İstanbul Kültür Sanat Vakfı (İKSV) tarafından 16. kez düzenlenen sonbaharın müjdecisi, sinemaseverlerin Ekim ayı gözdesi Filmekimi bu yıl da İstanbul’un yanı sıra Türkiye’nin farklı şehirlerindeki gösterimlerini sürdürüyor.
Filmekimi, her yıl olduğu gibi, saygın festivallerde gösterilmiş, ödüller almış, eleştirmenlerin ve izleyicilerin ilgisini çekmiş ve merakla beklenen yeni yapımları içeren zengin programıyla Ekim ayının en çok konuşulan sinema etkinliği olacak. Filmekimi, 29 Eylül-08 Ekim tarihlerinde İstanbul’da, Ekim ayı boyunca da İstanbul dışında gösterimlerine devam edecek.
İstanbul dışı gösterimlerine 2011’de başlayan Filmekimi, bu yıl da Türkiye’nin farklı kentlerindeki sinemaseverlere yılın en iyi ve en güncel filmlerini sunmaya devam edecek. İstanbul’un ardından bu yıl 27-29 Ekim tarihlerinde ilk kez Bodrum’a da uğrayacak olan Filmekimi gösterimleri 6-8 Ekim’de Edirne, 13-15 Ekim’de Eskişehir, 13-17 Ekim’de Ankara, 20-22 Ekim’de Diyarbakır ve 20-24 Ekim’de İzmir olmak üzere 7 farklı şehirde gerçekleştirilecek.

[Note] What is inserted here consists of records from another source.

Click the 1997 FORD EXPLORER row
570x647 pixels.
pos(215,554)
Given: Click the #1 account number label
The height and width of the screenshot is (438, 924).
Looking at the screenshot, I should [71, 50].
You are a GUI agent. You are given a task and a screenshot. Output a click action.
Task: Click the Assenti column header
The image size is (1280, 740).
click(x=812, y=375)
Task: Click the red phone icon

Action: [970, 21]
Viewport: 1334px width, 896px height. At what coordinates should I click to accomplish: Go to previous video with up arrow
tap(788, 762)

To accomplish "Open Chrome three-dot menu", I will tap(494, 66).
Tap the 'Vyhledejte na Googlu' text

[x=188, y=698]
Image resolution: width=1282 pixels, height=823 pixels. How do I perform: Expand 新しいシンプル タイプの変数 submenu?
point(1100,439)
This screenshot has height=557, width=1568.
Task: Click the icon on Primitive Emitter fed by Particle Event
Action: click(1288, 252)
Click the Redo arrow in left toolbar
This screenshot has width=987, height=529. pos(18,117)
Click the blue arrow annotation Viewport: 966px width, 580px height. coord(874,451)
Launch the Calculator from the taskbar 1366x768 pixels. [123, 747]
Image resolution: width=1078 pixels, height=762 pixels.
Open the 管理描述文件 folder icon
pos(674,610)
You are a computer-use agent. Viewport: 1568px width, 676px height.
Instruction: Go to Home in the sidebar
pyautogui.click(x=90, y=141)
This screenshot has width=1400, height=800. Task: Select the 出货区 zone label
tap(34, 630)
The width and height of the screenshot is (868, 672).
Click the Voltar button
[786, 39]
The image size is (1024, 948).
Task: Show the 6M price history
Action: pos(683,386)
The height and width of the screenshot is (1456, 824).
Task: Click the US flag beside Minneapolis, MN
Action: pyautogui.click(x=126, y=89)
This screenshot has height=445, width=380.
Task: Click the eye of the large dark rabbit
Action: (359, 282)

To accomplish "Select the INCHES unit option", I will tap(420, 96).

Filmekimi’nin bu yıl bir de sürprizi var. Günümüz Fransız sinemasının en büyük dehalarından Bruno Dumont’un Fransa tarihinin en önemli kahramanlarından Jeanne d’Arc’ın çocukluk ve gençlik dönemini müzikal formunda anlattığı filmi Jeanette’in programda yer almasının yanı sıra, filmin müziklerini yapan, Fransız breakcore dehası, prodüktör Gautier Serre’in ne müzikal ne mental sınır tanıyan projesi Igorrr da Filmekimi işbirliğiyle 2 Ekim’de ilk defa İstanbul’da Salon’da bir konser gerçekleştirecek.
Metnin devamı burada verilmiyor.